▶ **Data for this exercise**:
=== Begin Enclosure ===

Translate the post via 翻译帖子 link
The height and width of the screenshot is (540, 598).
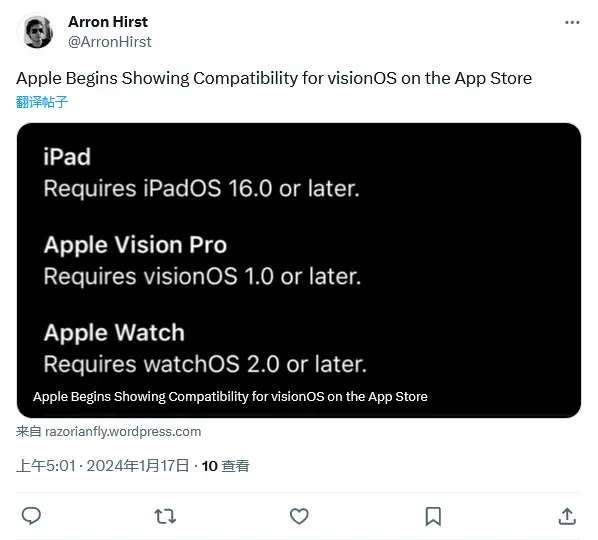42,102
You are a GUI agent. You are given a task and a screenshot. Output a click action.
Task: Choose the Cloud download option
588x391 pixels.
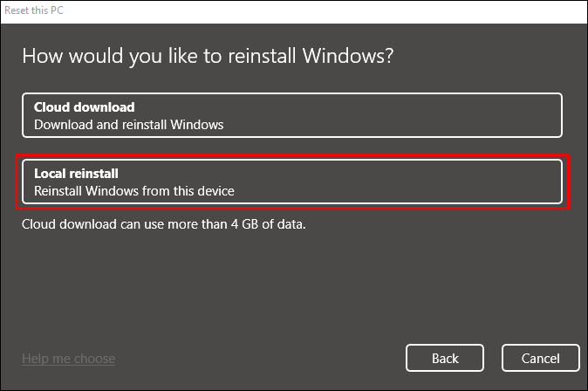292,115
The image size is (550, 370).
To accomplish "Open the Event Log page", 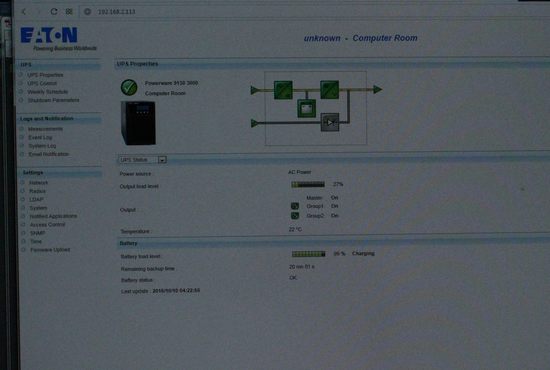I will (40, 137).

=== End Enclosure ===
=== Begin Enclosure ===

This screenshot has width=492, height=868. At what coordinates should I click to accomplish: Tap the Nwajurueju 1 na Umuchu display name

=== End Enclosure ===

Output the number of lines above holding the word "click", and nothing besides it.

2